---------- TEXTAUSSCHNITT

Die namenlose Protagonistin in Katharina Schallers Debütroman Unterwasserflimmern ist Anfang 30 und in einer langjährigen Beziehung mit Emil. Dieser ist 10 Jahre älter als sie und möchte so langsam Nägel mit Köpfen machen: Haus und Kinder.
Sie hingegen hat das Gefühl, dass die Beziehung ihr immer weniger das gibt, was sie sich wünscht: Leichtigkeit, Freiheit und Leidenschaft. Und dann gibt es da auch noch Leo, der ist noch älter als Emil und bereits verheirateter Familienvater – mit ihm hat sie eine Affäre. Und obwohl diese mit deutlich weniger Verpflichtungen für sie einhergeht als die Beziehung zu Emil, will auch Leo immer wieder die Bestätigung, dass sie sich wiedersehen werden.
Als Emil ihr dann eröffnet, dass er ein Grundstück gekauft hat, sieht sie sich gezwungen, sich zu entscheiden. Da sie sich nicht ausschließlich für Emil, für Haus und Kind, entscheiden kann und will, geht sie einfach und macht sich auf einen spontanen Trip irgendwo Richtung Süden, irgendwo Richtung Meer auf. Dort lernt sie weitere Menschen kennen, hat weitere Liebschaften und nimmt sich vor allem ganz viel Zeit, sich mit sich und ihren Wünschen auseinanderzusetzen. Doch vor allem tut sie eins: sie lebt einfach in den Tag hinein und verdrängt erstmal, dass zuhause Entscheidungen auf sie warten.

--------------------
---------- GEGEBENE DATEN

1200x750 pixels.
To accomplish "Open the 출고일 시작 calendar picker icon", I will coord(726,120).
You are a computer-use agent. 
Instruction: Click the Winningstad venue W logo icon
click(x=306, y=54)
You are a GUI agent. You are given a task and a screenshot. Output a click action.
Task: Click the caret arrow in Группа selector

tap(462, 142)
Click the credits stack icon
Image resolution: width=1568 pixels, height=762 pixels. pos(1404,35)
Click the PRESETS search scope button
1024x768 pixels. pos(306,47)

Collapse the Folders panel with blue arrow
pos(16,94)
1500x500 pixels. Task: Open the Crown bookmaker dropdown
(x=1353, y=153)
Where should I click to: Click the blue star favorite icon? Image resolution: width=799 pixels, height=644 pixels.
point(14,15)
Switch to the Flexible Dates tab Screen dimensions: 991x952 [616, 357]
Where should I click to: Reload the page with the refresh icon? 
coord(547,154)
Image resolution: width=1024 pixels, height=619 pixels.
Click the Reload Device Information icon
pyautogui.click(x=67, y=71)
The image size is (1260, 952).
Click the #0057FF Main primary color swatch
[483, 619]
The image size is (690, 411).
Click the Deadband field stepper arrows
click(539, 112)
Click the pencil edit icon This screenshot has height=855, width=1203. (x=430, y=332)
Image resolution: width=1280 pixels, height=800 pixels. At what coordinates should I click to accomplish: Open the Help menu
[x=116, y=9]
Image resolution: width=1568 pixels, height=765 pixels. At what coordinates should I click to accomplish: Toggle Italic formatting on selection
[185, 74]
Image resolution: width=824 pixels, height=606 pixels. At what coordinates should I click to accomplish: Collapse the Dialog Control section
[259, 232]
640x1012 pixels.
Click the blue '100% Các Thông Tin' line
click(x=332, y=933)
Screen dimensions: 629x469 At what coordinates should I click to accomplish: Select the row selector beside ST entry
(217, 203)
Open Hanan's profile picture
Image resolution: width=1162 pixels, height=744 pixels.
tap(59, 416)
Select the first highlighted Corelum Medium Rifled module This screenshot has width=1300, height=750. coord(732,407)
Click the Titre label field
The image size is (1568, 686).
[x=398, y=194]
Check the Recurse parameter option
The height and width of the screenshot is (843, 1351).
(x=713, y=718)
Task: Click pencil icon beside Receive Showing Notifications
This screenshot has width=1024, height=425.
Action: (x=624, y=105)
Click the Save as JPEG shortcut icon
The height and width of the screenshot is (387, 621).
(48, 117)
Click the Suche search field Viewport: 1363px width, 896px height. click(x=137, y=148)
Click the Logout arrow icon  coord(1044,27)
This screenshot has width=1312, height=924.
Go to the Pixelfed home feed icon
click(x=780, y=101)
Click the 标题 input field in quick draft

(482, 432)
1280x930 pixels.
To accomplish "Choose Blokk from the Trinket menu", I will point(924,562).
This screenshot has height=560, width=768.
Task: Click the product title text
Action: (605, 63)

--------------------

** AUFGABEN **
#1 Gib aus dem Textausschnitt über den Roman Unterwasserflimmern die Stelle zwischen „Als Emil ihr“ und „auf sie warten.“ einschließlich wortgetreu wieder.
#2 Schreibe die Zeilen der Datensätze vom Anfang bis einschließlich der Zeile mit „tap(462, 142)“ wortgetreu ab.
Die Datensätze stehen in keinem Zusammenhang mit dem Textausschnitt.

** ERWARTETE ANTWORTEN **
#1
Als Emil ihr dann eröffnet, dass er ein Grundstück gekauft hat, sieht sie sich gezwungen, sich zu entscheiden. Da sie sich nicht ausschließlich für Emil, für Haus und Kind, entscheiden kann und will, geht sie einfach und macht sich auf einen spontanen Trip irgendwo Richtung Süden, irgendwo Richtung Meer auf. Dort lernt sie weitere Menschen kennen, hat weitere Liebschaften und nimmt sich vor allem ganz viel Zeit, sich mit sich und ihren Wünschen auseinanderzusetzen. Doch vor allem tut sie eins: sie lebt einfach in den Tag hinein und verdrängt erstmal, dass zuhause Entscheidungen auf sie warten.

#2
1200x750 pixels.
To accomplish "Open the 출고일 시작 calendar picker icon", I will coord(726,120).
You are a computer-use agent. 
Instruction: Click the Winningstad venue W logo icon
click(x=306, y=54)
You are a GUI agent. You are given a task and a screenshot. Output a click action.
Task: Click the caret arrow in Группа selector

tap(462, 142)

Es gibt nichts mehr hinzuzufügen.